Perfino il sonno di Gesù nella barca è redentivo. Questa apparente inattività è il suo modo abituale di agire: fa appello alla nostra libertà; ci coinvolge nella missione meravigliosa di portare agli uomini l’amore infinito di suo Padre. Il suo cuore è sempre sveglio, «non si addormenterà, non prenderà sonno il custode d’Israele» (Sal 121, 4). Anche se a volte non capiamo i suoi tempi e i suoi modi – la sua pazienza –, alla fine potremo sempre dire di lui che, «come ha calmato la bufera delle acque, così ha calmato anche la bufera delle anime»[19].
[1] Benedetto XVI, Angelus 7-VIII-2011.
[2] Benedetto XVI, Udienza, 27-II-2013.
[3] Papa Francesco, Benedizione apostolica Urbi et orbi, 13-III-2013.
[4] Cfr. Preci dell’Opus Dei, dove è contenuta la tradizionale preghiera Oremus pro Pontifice.
[5] San Josemaría, Lettera 17, n. 19.
[6] Concilio Vaticano II, Cost. dog. Lumen Gentium, n. 23.
[7] San Josemaría, Colloqui, n. 46.
[8] San Josemaría, Cammino, n. 573.
[9] Beato Álvaro del Portillo, Intervista sul fondatore dell’Opus Dei, Ares, Milano 1992, p. 225.
[10] Santa Caterina da Siena, Lettera 207, I, 436.
[11] Santa Caterina da Siena, Lettera 28, I, 549.

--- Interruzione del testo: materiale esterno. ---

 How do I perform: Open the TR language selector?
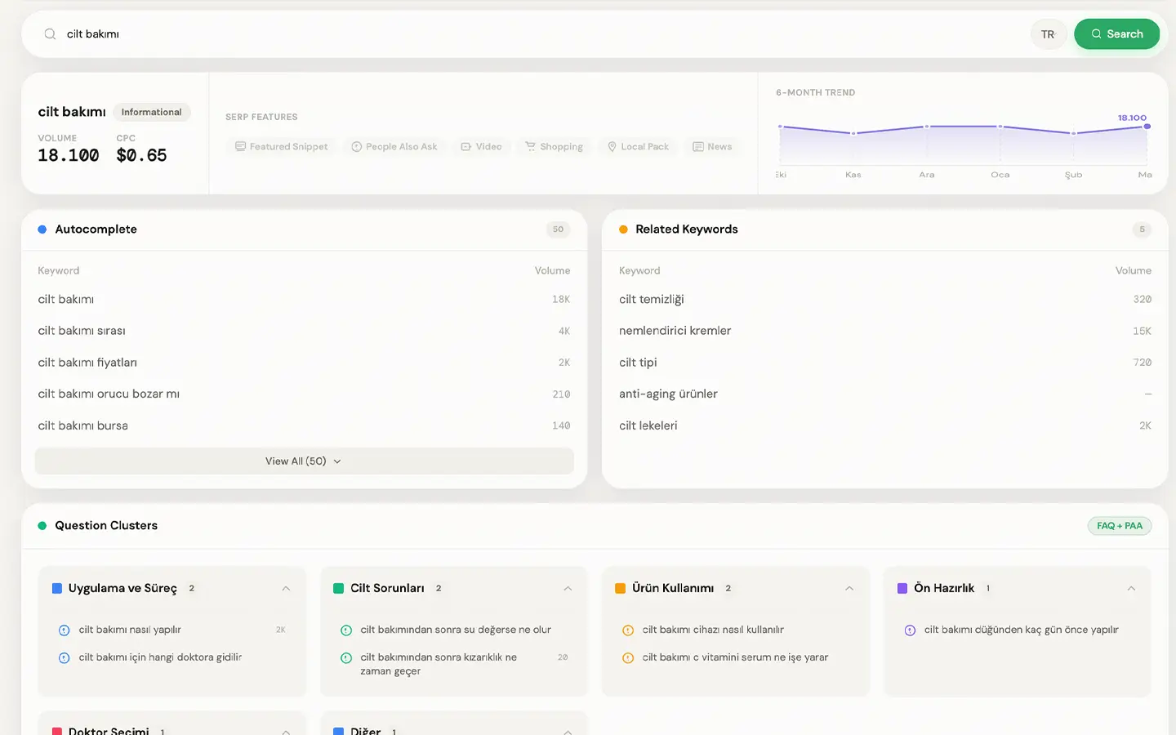point(1049,34)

[12] San Josemaría, Lettera 17, n. 53.
[13] Codice di Diritto Canonico, n. 752. Cfr. Catechismo della Chiesa Cattolica, n. 892.
[14] Sant’Ireneo da Lione, Contro le eresie, III, 3, 2.
[15] San Josemaría, Istruzione sullo spirito soprannaturale dell’Opera, n. 31.
[16] Sant’Agostino, Sermone 63, n. 3.
[17] Papa Francesco, Un momento straordinario di preghiera in tempo di epidemia, 27-III-2020.
[18] San Josemaría, La Chiesa nostra Madre, Ares, Milano 1993, p. 64.
[19] San Cirillo, in Catena Aurea, Lc 8, 22-25.